Heading into springtime, the season of renewal and vitality, I find myself in need of being coaxed by any and all to something higher, brighter, lighter than my interior. Finally, the invitation ignites as the very land to which I have relocated, and the wildlife that has lived here forever, beckons and brings me to a lighter disposition.
Fourteen months ago, I moved to the mountains after twenty years of beachside living. With the 2007 California drought, there was little celebration to be found. As the months progressed, oh, the coyotes howled and a distant peacock sought its mate night and day, but otherwise there was little sign of new life emerging. I lived in a desert, hot with sunshine and spare of greenery, which was perfectly fine with me. The beach had been foggy and damp through the summer months and I was happy to hang with the dry climate, get a suntan, and regularly feel the penetrating heat on my skin again.
This year, the area has had more than its typical rainfall and the desert canyon into which I thought I had moved, now brags a stunning vista blanketed in tall rich purple stems and banks of lanky yellow.
If you’ve been to southern California in the spring, you know what I am talking about. Highways and roadsides are lined as far as the eye can see at this time of year with yellow dancing clusters atop long, lean, waving stalks of green. The foliage looks like it would produce cauliflower in its early stages of growth, but then what was a bushy, low to the ground leafy mess rises as high as your waist before sending out the delicate, ubiquitous shoots with small yellow balls afloat. Pockets of yellow daisies pepper the landscape, their color measured not so much by hue as by density, showing deep and heavy among the airy mustard.

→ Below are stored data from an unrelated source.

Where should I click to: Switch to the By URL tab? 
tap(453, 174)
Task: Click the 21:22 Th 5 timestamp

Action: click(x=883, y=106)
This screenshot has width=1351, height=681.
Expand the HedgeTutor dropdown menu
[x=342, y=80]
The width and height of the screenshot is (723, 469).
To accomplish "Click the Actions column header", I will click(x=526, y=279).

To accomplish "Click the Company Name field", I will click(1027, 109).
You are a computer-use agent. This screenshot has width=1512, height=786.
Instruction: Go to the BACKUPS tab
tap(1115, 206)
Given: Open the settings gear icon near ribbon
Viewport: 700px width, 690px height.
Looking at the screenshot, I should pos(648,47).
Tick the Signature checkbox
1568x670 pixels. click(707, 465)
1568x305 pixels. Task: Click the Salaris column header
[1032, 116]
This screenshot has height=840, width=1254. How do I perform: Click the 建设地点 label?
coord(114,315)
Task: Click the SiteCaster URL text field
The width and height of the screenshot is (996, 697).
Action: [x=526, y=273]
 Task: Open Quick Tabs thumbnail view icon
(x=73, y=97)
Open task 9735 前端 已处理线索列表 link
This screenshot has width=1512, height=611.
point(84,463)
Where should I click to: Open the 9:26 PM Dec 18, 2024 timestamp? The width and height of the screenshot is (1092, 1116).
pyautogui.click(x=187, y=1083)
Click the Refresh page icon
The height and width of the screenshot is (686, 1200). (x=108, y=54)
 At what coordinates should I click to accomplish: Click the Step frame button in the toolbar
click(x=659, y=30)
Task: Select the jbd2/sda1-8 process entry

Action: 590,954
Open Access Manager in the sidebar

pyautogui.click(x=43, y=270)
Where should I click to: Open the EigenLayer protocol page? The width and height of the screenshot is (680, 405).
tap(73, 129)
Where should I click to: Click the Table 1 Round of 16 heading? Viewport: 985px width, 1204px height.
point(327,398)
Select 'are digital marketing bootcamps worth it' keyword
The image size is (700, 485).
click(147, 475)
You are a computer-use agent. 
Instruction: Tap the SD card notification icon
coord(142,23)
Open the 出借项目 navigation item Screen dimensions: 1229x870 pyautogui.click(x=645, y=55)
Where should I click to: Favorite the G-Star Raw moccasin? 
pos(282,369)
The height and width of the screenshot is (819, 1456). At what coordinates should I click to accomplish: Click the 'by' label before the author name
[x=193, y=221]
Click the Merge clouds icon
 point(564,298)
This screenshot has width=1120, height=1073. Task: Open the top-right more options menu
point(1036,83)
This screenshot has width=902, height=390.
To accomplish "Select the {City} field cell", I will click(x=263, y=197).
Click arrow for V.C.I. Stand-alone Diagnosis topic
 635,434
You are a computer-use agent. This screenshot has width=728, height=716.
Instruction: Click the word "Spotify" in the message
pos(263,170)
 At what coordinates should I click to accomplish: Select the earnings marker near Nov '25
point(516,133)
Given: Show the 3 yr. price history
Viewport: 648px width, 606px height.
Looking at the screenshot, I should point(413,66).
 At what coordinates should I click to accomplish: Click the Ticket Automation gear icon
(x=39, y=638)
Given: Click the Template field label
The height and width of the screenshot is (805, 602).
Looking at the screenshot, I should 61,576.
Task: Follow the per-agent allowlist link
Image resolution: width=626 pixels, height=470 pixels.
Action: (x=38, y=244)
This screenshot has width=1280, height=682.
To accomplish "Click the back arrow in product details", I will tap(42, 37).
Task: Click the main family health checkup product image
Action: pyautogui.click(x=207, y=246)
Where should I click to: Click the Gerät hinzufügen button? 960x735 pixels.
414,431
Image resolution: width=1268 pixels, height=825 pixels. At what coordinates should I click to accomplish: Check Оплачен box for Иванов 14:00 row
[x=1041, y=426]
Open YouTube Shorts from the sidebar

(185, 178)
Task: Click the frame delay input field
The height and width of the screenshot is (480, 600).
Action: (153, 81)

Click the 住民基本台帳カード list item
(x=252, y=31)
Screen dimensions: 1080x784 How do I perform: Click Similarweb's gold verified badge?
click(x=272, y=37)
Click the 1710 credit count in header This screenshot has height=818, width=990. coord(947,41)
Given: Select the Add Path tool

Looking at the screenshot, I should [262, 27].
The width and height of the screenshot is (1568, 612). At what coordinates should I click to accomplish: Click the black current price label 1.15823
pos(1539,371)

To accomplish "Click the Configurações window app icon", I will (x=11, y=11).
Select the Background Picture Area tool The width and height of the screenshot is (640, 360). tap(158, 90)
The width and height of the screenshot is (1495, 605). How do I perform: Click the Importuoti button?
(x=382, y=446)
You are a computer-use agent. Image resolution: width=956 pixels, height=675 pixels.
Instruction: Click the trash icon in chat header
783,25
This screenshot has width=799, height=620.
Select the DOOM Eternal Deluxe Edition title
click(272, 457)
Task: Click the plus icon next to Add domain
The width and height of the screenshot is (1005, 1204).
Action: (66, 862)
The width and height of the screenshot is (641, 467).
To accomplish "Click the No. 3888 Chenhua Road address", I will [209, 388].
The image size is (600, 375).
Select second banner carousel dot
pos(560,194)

The animal population has been greatly affected by the rains and summer wildfires too. In my small canyon alone, a whole new coyote pack has joined the locals this winter, and now mating season is out of this world, with the howling, calling and yipping of last year multiplied by ten. Talk about celebration. They are so alive and so enthralled with their own living nature and its instinctive ritual; you can hear how the very sound of their voices excites and delights the caller and the called. My husband and I stand in the light of the full moon, holding and protecting our little dog (for smaller dogs are coyote meals around here—nature has its many sides and consequences) the three of us in awed wonder for all that is happening in this midnight hour at the dawn of Spring.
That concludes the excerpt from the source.